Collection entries
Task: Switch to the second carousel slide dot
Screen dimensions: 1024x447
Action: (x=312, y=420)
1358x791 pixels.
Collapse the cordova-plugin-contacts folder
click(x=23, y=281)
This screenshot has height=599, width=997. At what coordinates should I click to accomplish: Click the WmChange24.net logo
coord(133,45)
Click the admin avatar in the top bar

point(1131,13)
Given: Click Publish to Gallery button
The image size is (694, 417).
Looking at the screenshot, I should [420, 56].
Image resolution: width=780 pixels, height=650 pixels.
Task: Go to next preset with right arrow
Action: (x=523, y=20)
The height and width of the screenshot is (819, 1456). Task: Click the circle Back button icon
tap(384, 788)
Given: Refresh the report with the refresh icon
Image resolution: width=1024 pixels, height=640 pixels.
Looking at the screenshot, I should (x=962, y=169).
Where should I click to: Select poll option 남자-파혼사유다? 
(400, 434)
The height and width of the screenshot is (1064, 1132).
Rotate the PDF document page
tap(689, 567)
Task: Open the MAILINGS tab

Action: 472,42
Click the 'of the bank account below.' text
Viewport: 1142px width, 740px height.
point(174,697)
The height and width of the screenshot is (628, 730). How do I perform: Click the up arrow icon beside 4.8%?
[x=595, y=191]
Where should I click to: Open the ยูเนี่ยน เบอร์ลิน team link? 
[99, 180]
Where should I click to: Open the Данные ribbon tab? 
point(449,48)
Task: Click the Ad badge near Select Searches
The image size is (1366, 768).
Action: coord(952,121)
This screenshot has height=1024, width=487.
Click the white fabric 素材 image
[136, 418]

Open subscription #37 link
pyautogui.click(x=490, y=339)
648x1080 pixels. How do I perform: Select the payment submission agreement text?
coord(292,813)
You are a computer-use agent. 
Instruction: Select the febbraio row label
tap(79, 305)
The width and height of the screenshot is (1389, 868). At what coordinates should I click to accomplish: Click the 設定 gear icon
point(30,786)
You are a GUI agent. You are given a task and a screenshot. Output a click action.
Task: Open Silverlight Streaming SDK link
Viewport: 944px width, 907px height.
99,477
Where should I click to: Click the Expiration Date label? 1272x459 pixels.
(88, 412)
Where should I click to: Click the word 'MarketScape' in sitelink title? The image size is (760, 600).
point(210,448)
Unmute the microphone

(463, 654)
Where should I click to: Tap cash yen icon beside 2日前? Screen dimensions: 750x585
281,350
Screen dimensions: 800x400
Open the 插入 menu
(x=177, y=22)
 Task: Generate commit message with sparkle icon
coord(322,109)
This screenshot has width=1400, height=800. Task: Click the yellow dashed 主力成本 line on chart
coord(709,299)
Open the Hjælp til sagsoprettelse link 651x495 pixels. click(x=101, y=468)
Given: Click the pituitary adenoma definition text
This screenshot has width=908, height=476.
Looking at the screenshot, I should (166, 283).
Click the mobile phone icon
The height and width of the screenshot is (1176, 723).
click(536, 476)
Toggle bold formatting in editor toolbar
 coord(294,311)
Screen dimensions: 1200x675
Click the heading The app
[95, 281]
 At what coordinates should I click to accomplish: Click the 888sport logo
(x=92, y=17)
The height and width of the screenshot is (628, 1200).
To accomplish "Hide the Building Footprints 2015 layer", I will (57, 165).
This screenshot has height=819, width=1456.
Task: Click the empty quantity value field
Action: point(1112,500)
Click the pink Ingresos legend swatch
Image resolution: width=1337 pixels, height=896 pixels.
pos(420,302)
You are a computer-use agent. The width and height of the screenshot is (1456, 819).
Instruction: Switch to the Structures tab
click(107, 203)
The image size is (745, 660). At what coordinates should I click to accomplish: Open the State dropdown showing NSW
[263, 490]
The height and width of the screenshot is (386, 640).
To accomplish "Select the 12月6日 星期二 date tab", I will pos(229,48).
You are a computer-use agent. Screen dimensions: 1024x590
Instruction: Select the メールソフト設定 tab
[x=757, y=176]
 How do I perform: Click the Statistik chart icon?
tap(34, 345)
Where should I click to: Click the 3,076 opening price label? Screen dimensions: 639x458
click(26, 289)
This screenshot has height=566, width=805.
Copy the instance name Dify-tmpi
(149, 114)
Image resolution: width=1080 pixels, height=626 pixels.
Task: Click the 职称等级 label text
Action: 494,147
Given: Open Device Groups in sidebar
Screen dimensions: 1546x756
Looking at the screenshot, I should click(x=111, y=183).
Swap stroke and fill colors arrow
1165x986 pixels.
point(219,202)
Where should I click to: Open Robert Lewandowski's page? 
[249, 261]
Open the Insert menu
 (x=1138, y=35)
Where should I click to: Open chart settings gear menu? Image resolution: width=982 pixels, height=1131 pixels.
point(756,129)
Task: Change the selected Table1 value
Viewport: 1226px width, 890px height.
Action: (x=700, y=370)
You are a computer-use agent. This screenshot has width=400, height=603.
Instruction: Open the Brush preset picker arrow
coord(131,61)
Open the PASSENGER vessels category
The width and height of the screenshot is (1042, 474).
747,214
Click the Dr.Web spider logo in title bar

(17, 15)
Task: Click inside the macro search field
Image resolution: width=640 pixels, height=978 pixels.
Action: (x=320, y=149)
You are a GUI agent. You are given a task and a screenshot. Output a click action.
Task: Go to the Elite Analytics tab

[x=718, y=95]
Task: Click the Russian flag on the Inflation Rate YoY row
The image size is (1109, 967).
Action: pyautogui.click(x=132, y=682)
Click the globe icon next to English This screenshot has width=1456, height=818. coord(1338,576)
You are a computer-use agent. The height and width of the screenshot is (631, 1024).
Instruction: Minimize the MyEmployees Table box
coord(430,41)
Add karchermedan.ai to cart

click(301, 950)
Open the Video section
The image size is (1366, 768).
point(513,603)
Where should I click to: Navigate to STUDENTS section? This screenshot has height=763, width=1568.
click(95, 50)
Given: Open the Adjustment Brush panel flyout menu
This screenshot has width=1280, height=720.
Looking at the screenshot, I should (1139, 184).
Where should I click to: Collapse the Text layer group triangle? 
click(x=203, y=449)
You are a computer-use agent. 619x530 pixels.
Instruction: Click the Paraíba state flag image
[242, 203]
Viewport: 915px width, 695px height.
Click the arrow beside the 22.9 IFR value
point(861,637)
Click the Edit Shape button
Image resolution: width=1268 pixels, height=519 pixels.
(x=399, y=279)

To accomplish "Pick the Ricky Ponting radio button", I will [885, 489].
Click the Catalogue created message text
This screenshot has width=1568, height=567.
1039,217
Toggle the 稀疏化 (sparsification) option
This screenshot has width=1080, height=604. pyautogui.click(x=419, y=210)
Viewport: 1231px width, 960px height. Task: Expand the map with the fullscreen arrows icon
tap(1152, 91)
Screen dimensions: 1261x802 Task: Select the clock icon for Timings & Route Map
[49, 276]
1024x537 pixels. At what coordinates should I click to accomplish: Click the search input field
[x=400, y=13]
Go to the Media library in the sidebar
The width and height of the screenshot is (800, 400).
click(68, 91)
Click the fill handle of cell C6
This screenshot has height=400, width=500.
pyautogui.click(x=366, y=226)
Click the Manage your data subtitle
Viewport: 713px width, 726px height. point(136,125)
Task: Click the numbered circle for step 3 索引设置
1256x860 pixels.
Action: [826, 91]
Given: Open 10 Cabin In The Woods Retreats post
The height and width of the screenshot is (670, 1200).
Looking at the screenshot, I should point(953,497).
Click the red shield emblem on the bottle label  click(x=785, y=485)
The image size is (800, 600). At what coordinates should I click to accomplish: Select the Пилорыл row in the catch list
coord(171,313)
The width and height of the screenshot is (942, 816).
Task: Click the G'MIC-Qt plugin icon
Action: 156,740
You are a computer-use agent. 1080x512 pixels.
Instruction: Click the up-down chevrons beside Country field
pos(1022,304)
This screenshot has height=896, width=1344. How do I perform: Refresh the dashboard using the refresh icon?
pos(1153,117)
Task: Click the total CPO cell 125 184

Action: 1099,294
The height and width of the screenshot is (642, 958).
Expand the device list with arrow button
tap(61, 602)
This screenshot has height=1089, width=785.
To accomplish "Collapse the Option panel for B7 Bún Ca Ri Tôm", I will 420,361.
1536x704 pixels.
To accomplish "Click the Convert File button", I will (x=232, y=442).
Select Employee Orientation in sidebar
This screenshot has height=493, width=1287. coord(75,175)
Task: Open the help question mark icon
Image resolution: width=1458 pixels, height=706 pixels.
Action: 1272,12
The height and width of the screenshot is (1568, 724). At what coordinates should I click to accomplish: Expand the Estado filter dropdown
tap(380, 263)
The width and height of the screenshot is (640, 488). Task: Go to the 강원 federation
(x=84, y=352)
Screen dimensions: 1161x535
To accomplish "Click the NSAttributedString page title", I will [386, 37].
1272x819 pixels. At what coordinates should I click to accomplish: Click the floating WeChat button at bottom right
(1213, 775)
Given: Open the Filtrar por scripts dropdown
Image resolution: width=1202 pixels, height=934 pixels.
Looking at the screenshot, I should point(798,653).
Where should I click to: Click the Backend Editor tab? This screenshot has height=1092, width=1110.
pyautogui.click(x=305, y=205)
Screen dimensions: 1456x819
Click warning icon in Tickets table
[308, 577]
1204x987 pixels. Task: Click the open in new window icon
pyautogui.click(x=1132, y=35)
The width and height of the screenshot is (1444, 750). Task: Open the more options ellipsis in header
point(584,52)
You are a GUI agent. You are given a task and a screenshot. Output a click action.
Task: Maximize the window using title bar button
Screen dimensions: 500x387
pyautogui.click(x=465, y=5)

### [Work instruction]
Find all the lines with "computer" in the data and copy them.

### [Exercise solution]
You are a computer-use agent. 
You are a computer-use agent. The width and height of the screenshot is (1456, 819).
You are a computer-use agent. Screen dimensions: 1024x590
You are a computer-use agent. This screenshot has width=400, height=603.
You are a computer-use agent. The height and width of the screenshot is (631, 1024).
You are a computer-use agent. 619x530 pixels.
You are a computer-use agent. 1080x512 pixels.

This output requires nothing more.